Miniex v. Hous. Hous. Auth.

Decision Date05 September 2019
Docket NumberCIVIL ACTION NO. 4:17-0624
Parties Karen MINIEX, Plaintiff, v. HOUSTON HOUSING AUTHORITY, Defendant.
CourtU.S. District Court — Southern District of Texas

Joel M. Androphy, Zenobia Harris Bivens, Justin Carl Pfeiffer, Michael J Hurta, Victoria Rose Mery, Berg and Androphy, Houston, TX, for Plaintiff.

Brian Joseph Begle, Andrea Chan, Xiliang Zhang, Olson & Olson LLP, Houston, TX, for Defendant.

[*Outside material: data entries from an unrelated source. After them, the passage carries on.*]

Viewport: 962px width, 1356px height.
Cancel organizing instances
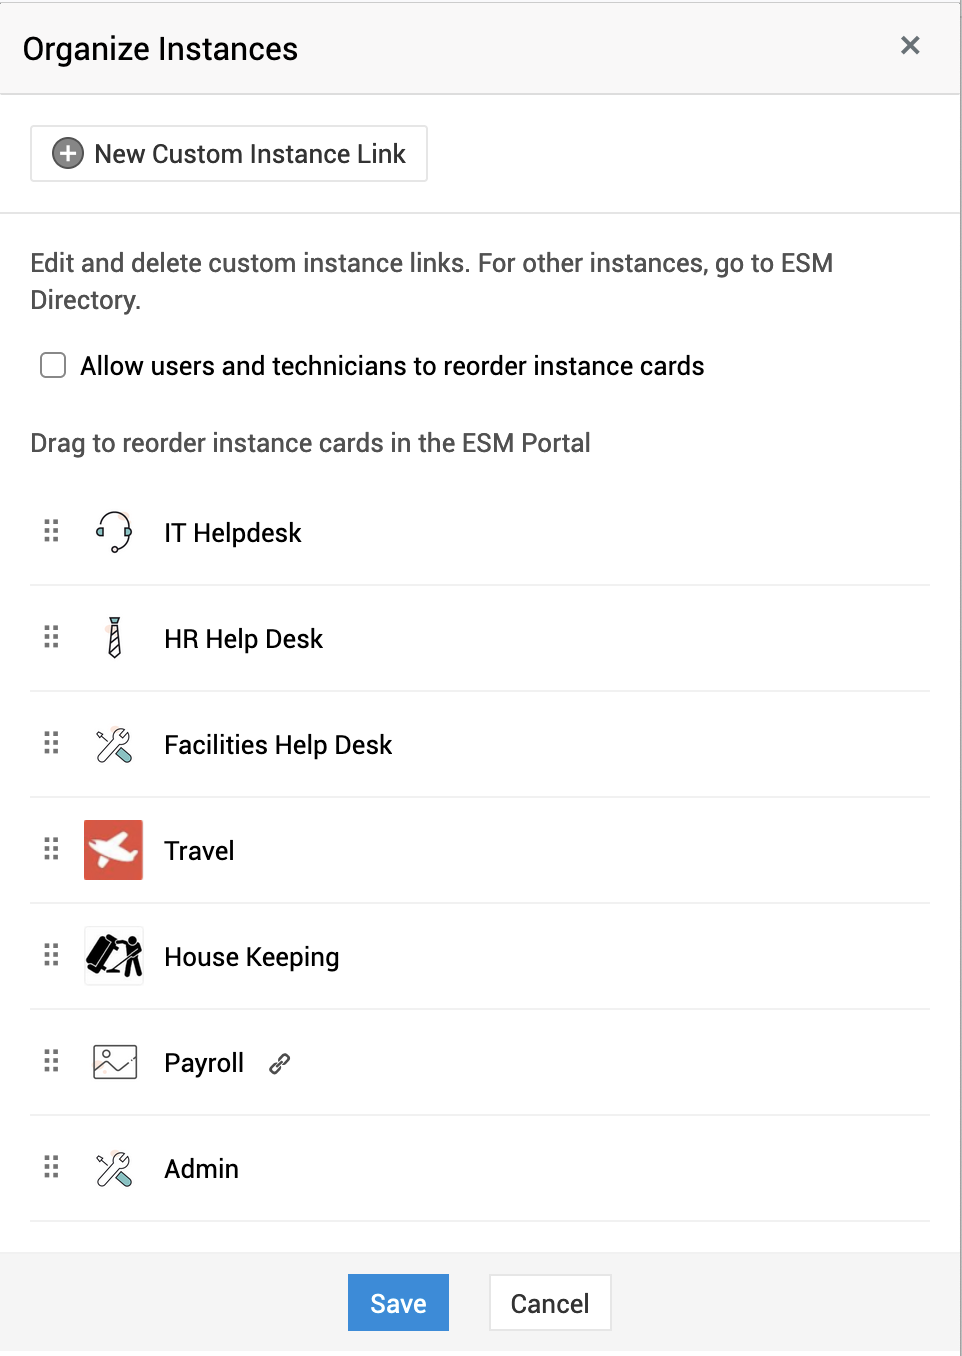click(550, 1303)
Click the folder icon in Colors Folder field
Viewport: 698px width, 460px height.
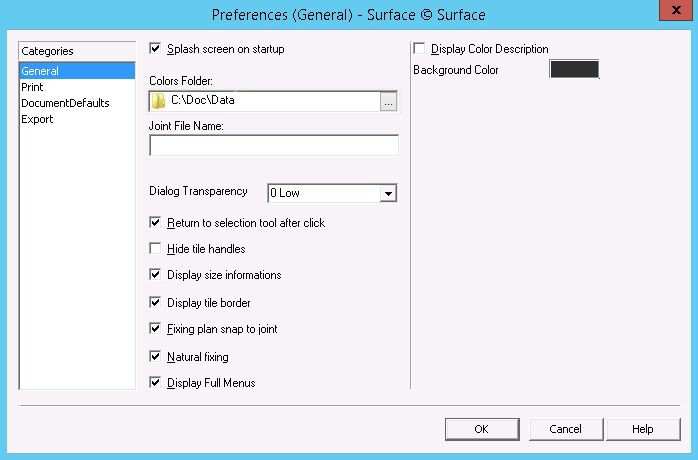pos(158,100)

Before the Court in this False Claims Act ("FCA") retaliation lawsuit is Defendant Houston Housing Authority's ("HHA") Brief in Support of Renewed Motion for Judgment as a Matter of Law, or Alternatively, Motion for New Trial or Remittitur ("HHA's Motion") [Doc. # 257].1 Plaintiff Karen Miniex filed a response.2 The Motion is ripe for decision.3 Based on the parties' briefing, pertinent matters of record, testimony and evidence introduced at trial, and relevant legal authority, the Court grants in limited part and otherwise denies Defendant HHA's Motion.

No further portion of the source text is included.